Stored items from a collection:
┄┄┄┄┄┄┄┄┄┄

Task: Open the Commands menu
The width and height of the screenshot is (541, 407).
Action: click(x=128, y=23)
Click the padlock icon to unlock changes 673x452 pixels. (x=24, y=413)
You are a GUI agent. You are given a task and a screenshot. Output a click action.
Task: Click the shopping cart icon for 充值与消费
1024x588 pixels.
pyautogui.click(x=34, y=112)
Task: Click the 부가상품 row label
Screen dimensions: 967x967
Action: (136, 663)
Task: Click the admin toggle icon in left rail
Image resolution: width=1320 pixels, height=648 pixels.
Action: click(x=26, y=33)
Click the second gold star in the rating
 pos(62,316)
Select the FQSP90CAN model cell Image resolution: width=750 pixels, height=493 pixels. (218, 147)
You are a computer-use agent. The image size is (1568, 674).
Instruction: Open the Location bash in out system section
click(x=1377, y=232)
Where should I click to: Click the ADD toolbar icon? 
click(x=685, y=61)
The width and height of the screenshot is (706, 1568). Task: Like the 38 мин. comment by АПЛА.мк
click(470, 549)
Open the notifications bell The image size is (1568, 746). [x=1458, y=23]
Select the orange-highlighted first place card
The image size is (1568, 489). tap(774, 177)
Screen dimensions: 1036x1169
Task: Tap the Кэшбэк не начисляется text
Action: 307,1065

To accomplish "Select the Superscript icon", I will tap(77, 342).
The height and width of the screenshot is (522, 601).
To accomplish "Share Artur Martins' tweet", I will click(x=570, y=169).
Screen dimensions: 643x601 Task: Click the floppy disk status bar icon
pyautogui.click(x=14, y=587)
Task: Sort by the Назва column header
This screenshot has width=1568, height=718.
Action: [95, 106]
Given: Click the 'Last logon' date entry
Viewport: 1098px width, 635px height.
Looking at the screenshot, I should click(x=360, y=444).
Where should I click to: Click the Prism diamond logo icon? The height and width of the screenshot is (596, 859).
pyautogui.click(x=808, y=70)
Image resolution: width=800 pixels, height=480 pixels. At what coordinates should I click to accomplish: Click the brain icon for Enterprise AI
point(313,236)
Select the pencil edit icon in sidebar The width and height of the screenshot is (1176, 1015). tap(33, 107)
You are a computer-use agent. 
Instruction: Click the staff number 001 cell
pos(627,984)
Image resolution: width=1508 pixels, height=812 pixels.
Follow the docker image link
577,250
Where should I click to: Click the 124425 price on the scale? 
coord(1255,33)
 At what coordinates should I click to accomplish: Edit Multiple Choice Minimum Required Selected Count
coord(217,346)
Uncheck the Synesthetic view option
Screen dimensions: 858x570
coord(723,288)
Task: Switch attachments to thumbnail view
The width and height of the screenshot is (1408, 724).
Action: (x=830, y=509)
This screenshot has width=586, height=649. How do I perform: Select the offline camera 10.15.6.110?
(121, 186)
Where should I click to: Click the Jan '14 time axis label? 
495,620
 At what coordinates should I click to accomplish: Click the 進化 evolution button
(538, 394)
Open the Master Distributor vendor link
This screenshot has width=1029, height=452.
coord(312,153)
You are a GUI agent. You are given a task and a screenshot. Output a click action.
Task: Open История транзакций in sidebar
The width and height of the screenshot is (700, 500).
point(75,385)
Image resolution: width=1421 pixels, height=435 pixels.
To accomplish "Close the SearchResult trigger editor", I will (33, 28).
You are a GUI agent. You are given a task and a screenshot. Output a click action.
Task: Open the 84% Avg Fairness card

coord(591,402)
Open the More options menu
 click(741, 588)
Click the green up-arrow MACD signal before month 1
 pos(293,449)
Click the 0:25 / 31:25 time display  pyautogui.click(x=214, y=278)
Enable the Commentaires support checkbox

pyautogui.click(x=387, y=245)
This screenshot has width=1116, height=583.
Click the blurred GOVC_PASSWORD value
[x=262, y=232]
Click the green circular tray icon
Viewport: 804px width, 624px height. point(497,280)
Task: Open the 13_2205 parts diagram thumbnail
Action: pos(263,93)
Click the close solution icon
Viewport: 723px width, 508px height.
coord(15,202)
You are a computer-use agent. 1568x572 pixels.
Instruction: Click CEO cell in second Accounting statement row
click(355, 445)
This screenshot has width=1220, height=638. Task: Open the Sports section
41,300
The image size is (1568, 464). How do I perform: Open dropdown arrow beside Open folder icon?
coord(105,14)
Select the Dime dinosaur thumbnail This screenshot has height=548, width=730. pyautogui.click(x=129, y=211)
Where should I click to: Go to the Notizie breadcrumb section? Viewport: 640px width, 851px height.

┄┄┄┄┄┄┄┄┄┄

Prompt.
Take the entries above and return only the lines from the one with "Enable the Commentaires support checkbox" to the one with "You are a computer-use agent. 1568x572", both included, unchanged.

Finished exercise.
Enable the Commentaires support checkbox

pyautogui.click(x=387, y=245)
This screenshot has width=1116, height=583.
Click the blurred GOVC_PASSWORD value
[x=262, y=232]
Click the green circular tray icon
Viewport: 804px width, 624px height. point(497,280)
Task: Open the 13_2205 parts diagram thumbnail
Action: pos(263,93)
Click the close solution icon
Viewport: 723px width, 508px height.
coord(15,202)
You are a computer-use agent. 1568x572 pixels.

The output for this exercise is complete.